* [Given data]:
··········
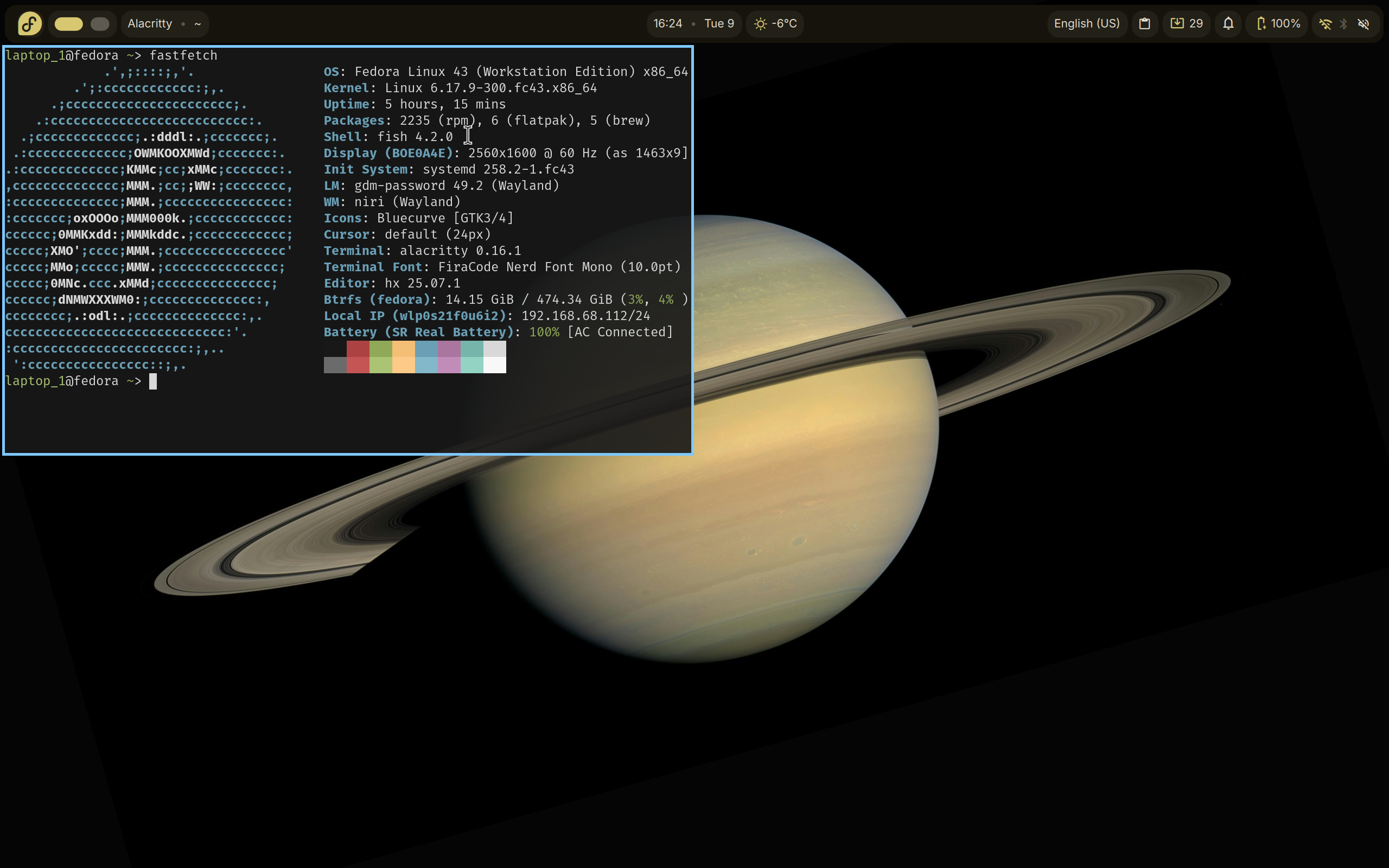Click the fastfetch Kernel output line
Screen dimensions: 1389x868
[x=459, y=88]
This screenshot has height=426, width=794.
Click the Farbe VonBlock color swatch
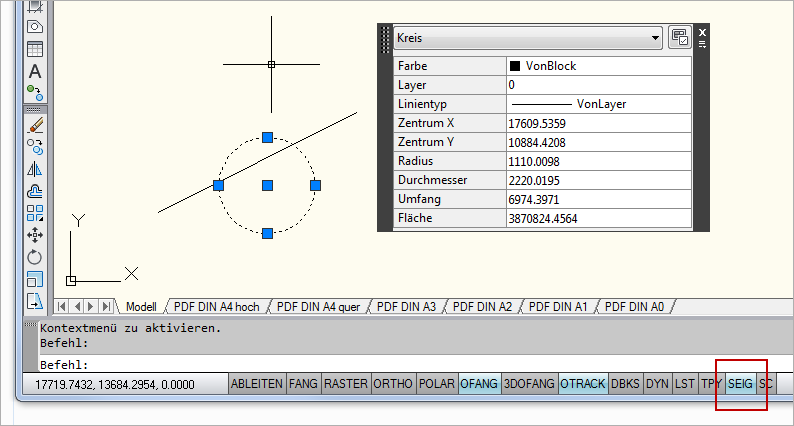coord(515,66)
··········
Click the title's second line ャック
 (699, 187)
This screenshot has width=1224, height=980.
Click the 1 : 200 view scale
··········
* [Task]:
Return the lines that run from the line containing "This screenshot has width=1224, height=980." through the line containing "Click the 1 : 200 view scale", reproducing them exactly and including both of those lines.

* [The answer]:
This screenshot has width=1224, height=980.
Click the 1 : 200 view scale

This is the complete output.